Recently, new Frequently Asked Questions (“FAQs”) were issued by the Departments of Labor, Treasury, and Health and Human Services (the “Agencies”) addressing the implementation of the Mental Health Parity and Addiction Equity Act (the “MHP Act”). As summarized in a previous SGR Client Alert, the MHP Act specifies that the financial requirements and treatment limitations imposed on mental health and substance use disorder benefits cannot be more restrictive than the predominant financial requirements and treatment limitations that apply to substantially all medical and surgical benefits. The FAQs clarified some of the more difficult issues that arise with regards to the MHP Act.
Beware of Prior Authorization Issues Under the MHP Act
The FAQs clarify that, under the MHP Act, when prior authorization is not required for medical or surgical benefits, it is impermissible for a group health plan to require prior authorization from the plan’s utilization reviewer with regard to the medical necessity of mental health or substance use disorder benefits. This is considered an impermissible nonquantitative treatment limitation under the MHP Act.
Similarly, group health plan sponsors must be careful that their plans do not impose stricter nonquantitative treatment limitations in practice with regard to mental health or substance use disorder benefits. For instance, if inpatient benefits for medical or surgical conditions are routinely approved for seven days, but inpatient benefits for mental health or substance use disorder benefits are routinely only approved for one day, this may be viewed as an impermissible nonquantitative treatment limitation under the MHP Act.
Beware of Insurance Policies Requiring Prior Authorization for All Mental Health or Substance Use Disorder Benefits
For employers considering various health insurance policy options for their employees, the FAQs warn that policies requiring prior authorization for all outpatient mental health benefits, but only a few types of outpatient medical or surgical benefits, may violate the MHP Act. The FAQs note that while some differences in plan requirements for prior authorization may be permissible, it is unlikely that the standards considered by the plan in determining which medical or surgical benefits require prior authorization would result in all mental health or substance use disorder benefits needing prior authorization.
Copayments Must be Carefully Reviewed if the Rates for Mental Health or Substance Use Disorder Benefits are Higher Than Medical or Surgical Copayments
As stated in the FAQs, the standard for determining the maximum copayment that can be applied to mental health or substance use disorder benefits is determined by the predominant copayment that applies to substantially all medical or surgical benefits within a classification (e.g., inpatient in-network, inpatient out-of-network, outpatient in-network, outpatient out-of-network, emergency care, and prescription drugs).

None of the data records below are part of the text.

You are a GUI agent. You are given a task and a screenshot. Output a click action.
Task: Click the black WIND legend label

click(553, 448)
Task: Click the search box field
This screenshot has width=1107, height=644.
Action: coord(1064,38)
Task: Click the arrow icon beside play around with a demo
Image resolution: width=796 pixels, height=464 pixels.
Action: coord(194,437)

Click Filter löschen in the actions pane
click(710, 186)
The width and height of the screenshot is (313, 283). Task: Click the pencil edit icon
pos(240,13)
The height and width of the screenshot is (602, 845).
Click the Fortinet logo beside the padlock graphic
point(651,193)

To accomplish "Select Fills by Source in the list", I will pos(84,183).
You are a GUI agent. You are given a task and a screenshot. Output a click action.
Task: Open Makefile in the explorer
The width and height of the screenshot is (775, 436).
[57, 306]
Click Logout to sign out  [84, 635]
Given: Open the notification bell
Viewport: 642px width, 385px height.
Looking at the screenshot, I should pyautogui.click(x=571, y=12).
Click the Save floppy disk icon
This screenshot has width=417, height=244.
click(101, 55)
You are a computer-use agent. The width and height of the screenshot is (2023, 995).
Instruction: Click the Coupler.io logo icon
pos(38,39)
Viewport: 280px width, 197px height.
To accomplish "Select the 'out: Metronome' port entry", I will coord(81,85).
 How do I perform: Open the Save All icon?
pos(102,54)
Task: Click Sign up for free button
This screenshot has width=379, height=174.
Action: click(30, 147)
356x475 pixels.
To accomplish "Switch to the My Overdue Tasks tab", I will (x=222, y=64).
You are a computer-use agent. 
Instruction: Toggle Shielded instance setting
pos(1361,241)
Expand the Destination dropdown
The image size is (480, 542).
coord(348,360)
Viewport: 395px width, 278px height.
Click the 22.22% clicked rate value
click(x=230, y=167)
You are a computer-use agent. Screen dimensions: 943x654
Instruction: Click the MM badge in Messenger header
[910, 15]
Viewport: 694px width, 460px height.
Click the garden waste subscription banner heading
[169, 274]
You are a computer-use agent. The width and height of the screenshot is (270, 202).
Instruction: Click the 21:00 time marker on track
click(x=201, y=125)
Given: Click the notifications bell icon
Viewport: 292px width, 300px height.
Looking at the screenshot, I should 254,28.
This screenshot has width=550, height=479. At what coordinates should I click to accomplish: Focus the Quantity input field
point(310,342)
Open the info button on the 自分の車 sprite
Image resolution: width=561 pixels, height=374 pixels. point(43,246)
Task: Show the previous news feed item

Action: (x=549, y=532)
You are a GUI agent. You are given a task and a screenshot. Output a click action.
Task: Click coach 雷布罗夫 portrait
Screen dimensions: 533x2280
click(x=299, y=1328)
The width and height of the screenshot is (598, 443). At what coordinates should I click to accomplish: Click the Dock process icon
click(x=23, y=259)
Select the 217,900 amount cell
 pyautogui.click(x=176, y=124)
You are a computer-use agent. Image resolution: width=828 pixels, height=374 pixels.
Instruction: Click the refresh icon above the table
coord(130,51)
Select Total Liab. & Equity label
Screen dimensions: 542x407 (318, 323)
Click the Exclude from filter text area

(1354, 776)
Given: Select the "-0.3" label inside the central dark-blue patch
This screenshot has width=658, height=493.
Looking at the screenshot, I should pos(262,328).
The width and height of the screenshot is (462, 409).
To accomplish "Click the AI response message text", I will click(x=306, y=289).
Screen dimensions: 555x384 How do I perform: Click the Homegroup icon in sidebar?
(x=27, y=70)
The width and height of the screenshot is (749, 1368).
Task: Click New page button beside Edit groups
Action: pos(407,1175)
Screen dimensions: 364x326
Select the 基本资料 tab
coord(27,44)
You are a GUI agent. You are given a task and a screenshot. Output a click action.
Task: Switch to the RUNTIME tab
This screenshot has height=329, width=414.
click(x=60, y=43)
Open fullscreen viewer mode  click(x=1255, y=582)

If the copayment that meets this standard is the one charged for a medial or surgical specialist, that copayment can be charged for all mental health or substance use disorder benefits within that classification. On the other hand, if the copayment that meets this standard is the one charged for a medical or surgical generalist, then that is the copayment that can be charged to all mental health or substance use disorder benefits within that classification.
Group health plan sponsors should carefully review their plans’ copayments for all benefits to ensure that mental health or substance use disorder copayments are not in violation of these new FAQs under the MHP Act.